To solve this issue, I have to remove the inner for...in loop and instead I will call the nestedObject() function with the nested object.

With this change it doesn't matter how many nested objects we have, this function will display all the properties. Whenever our function finds a nested object, it will call itself passing that object.

Also Read: Tricks to Loop Through an Array of Objects in JavaScript

Can You Use forEach(), map(), or for…of Loop On an Object in JavaScript?

You have different methods like forEach(), map(), or for..of to loop through an array in JavaScript. But you can not use these methods on objects.

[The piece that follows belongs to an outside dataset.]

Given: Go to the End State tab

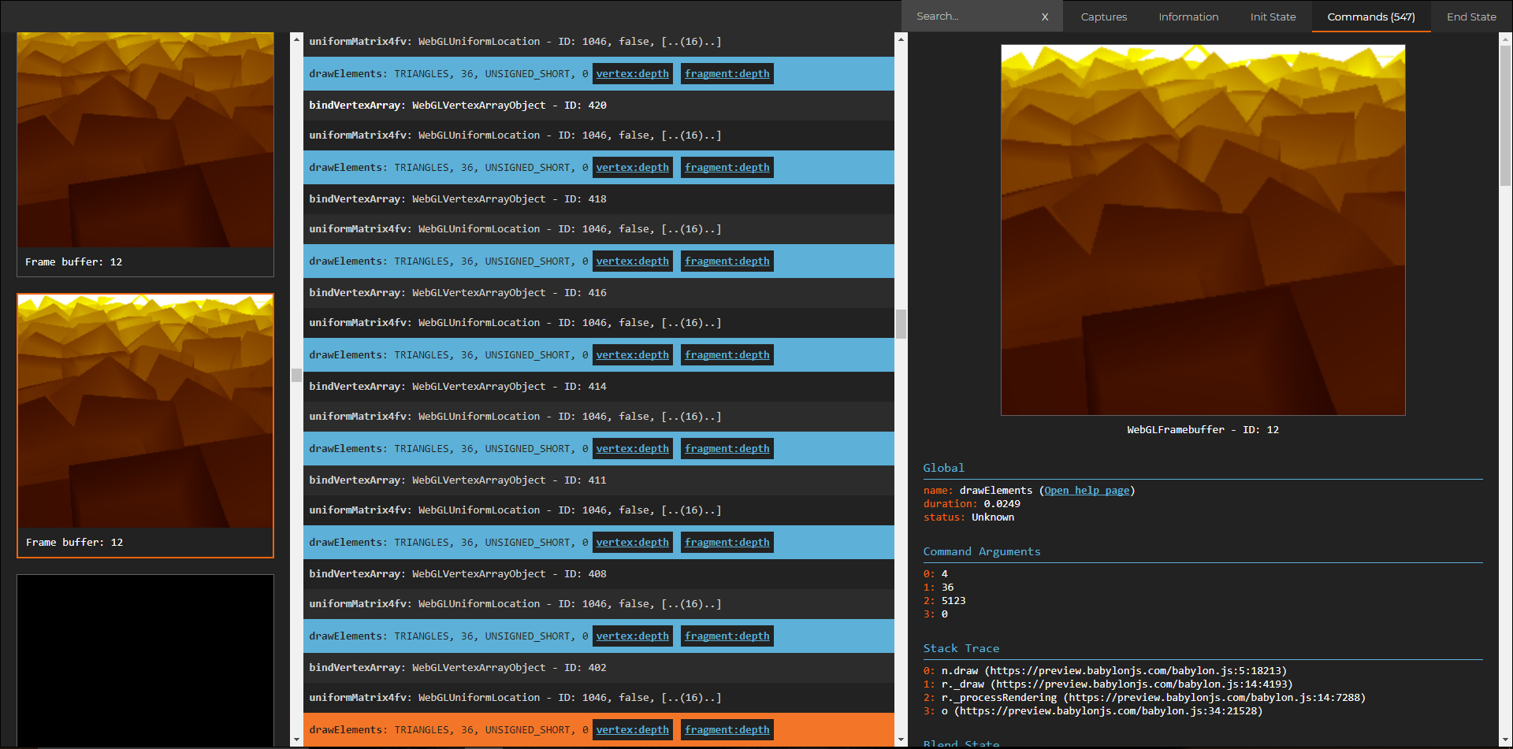Looking at the screenshot, I should coord(1470,17).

Because an array is iterable, but an object is not. It is good to use these methods on items that have numeric indexes like arrays. The objects have properties, but they don't have any index value.

That's why we use for...in, Object.keys(), Object.values(), and Object.entries() methods for only objects in JavaScript. On the other hand, forEach(), map(), or for...of are used for arrays.

Conclusion

You have learned 4 ways to iterate over objects in JavaScript. You can create a function to loop through nested objects. That function automatically will check for nested objects and go through that objects.

The for...in loop and Object.keys() method return keys/properties of the object. On the other hand, the Object.value() method only returns values. You can get both keys and values using the Object.entries() method.

You can use these methods for any object. I hope after reading this article you will be able to use them to loop through JavaScript objects in your applications.